_WHAT NEEDS TO BE DONE_:
Transcribe only the lines from the one containing "Where should I" through the final line of the entries below, exactly, and exclude the pictures.

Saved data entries
◇ ◇ ◇ ◇

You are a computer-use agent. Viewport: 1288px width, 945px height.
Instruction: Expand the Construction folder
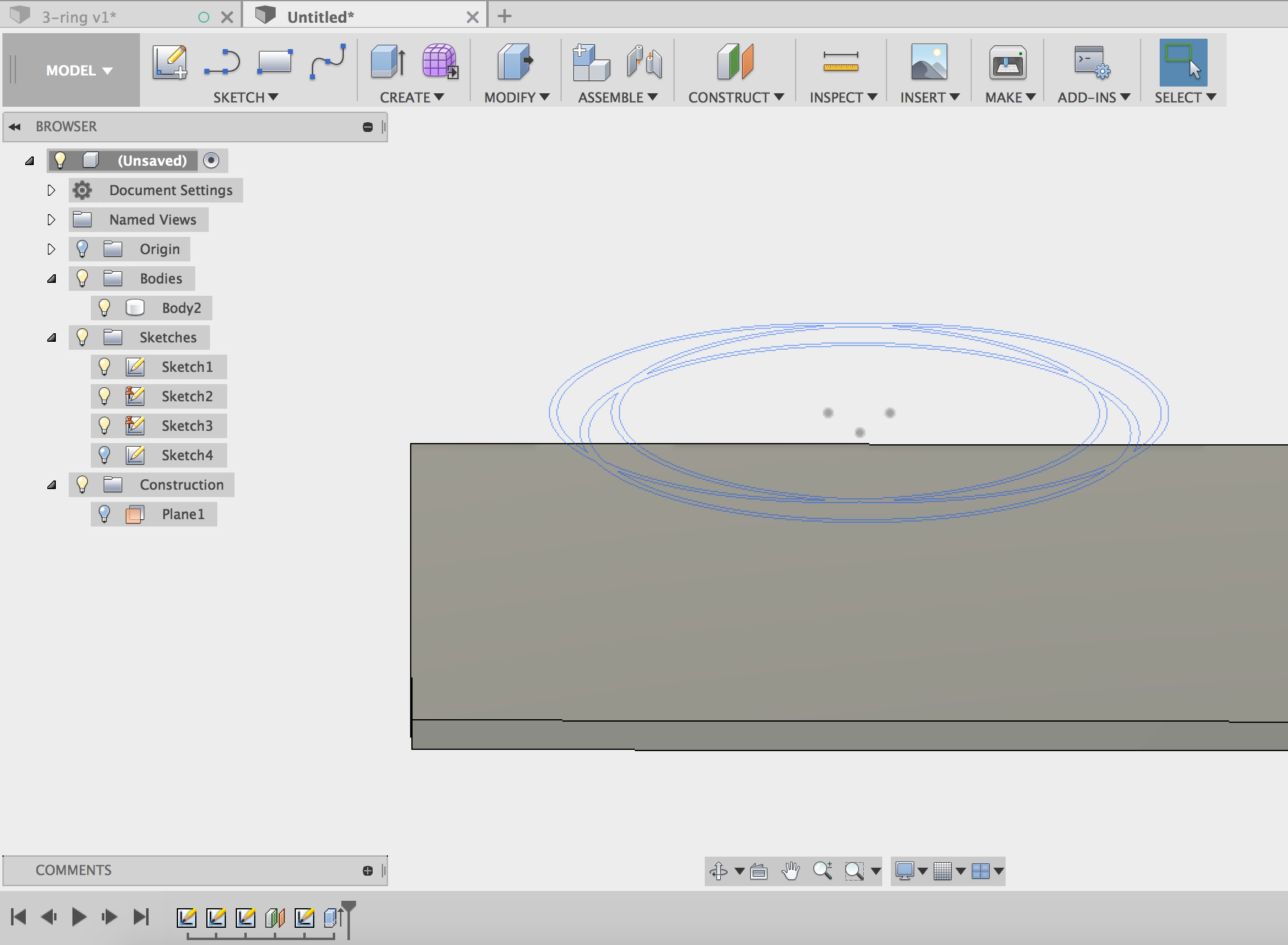click(x=51, y=484)
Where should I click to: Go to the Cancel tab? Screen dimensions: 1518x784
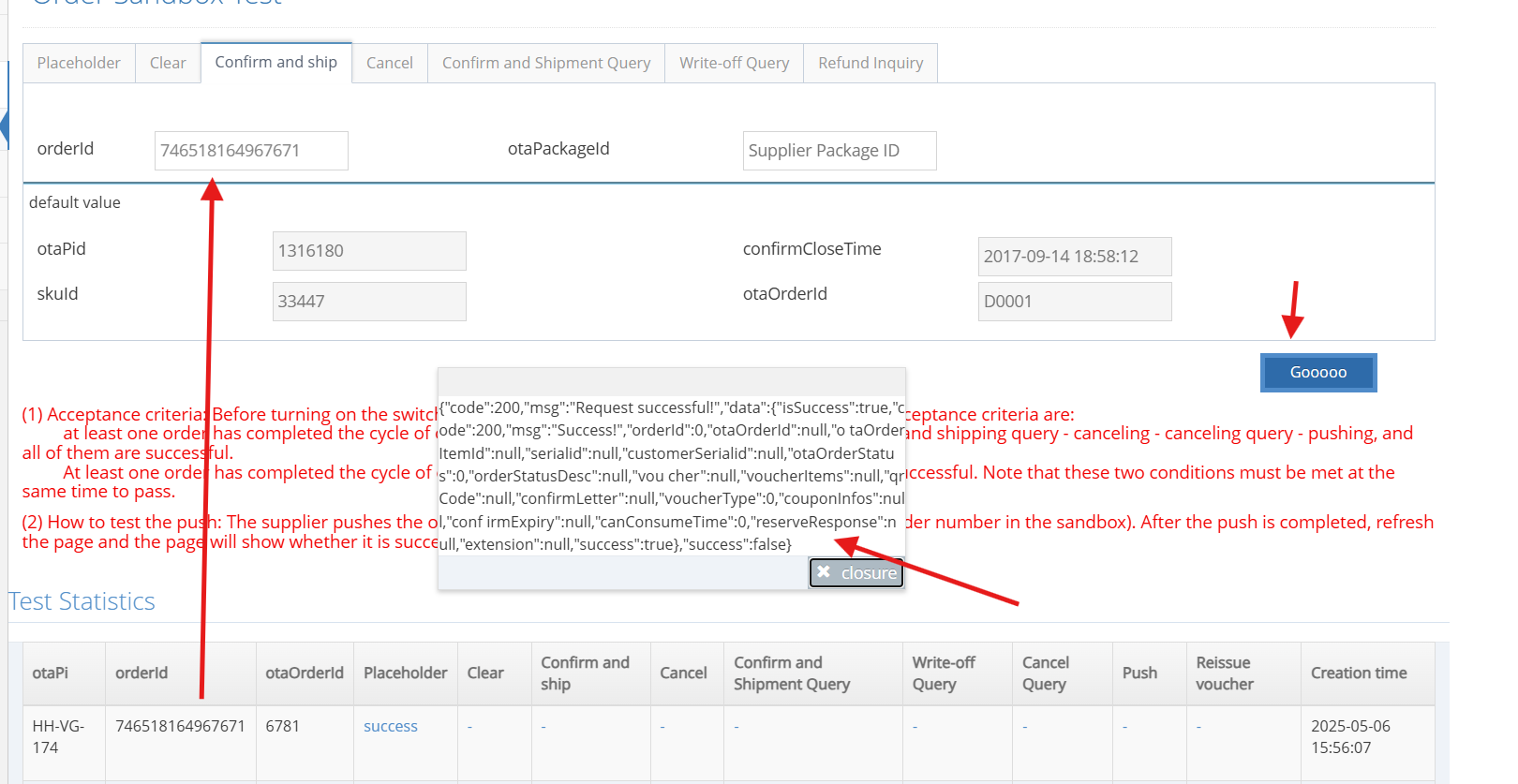pos(389,63)
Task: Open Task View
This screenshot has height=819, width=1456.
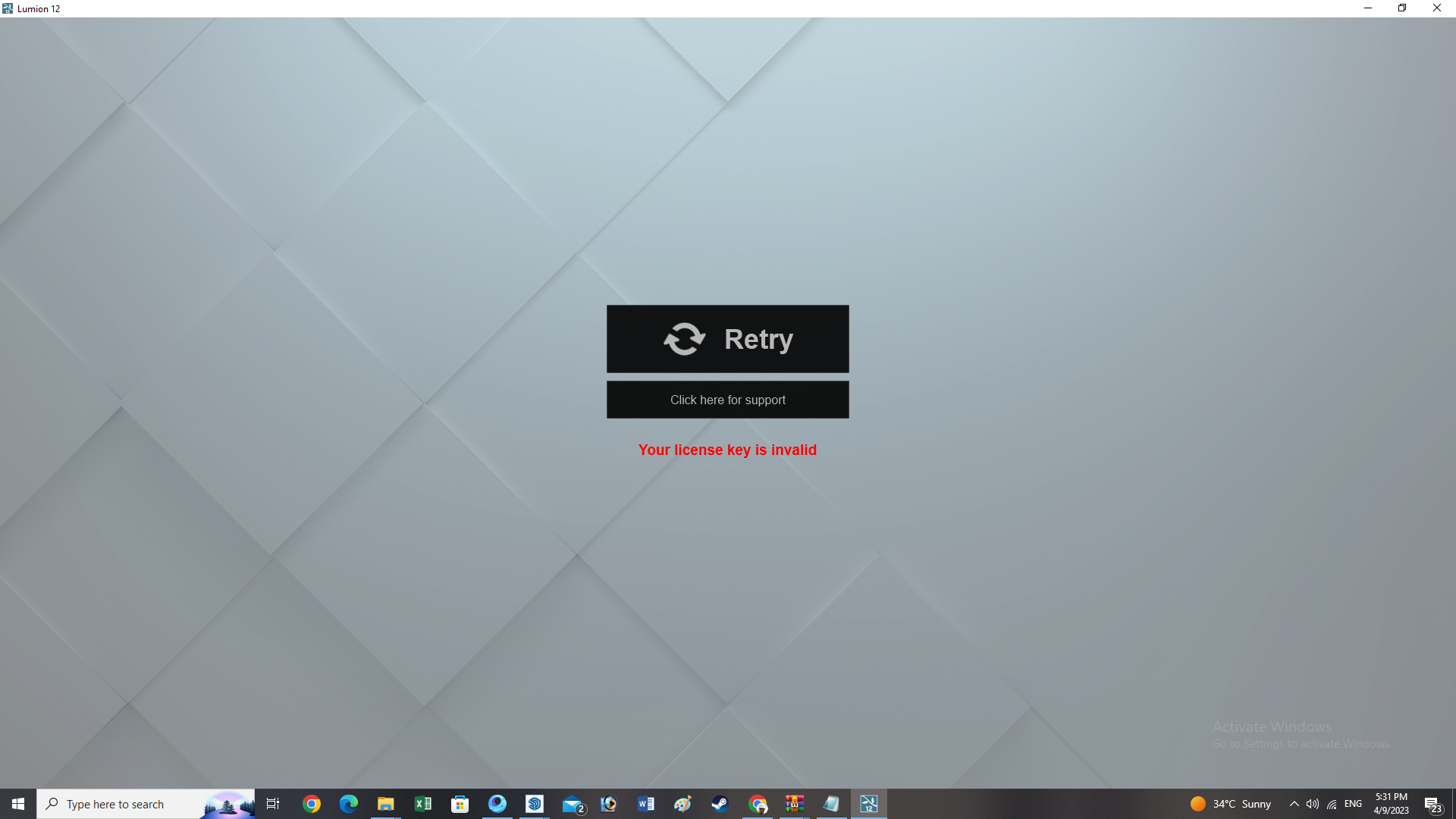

◇ ◇ ◇ ◇

_YOUR SOLUTION_:
Where should I click to: Go to the Cancel tab? Screen dimensions: 1518x784
pos(389,63)
Task: Open Task View
This screenshot has height=819, width=1456.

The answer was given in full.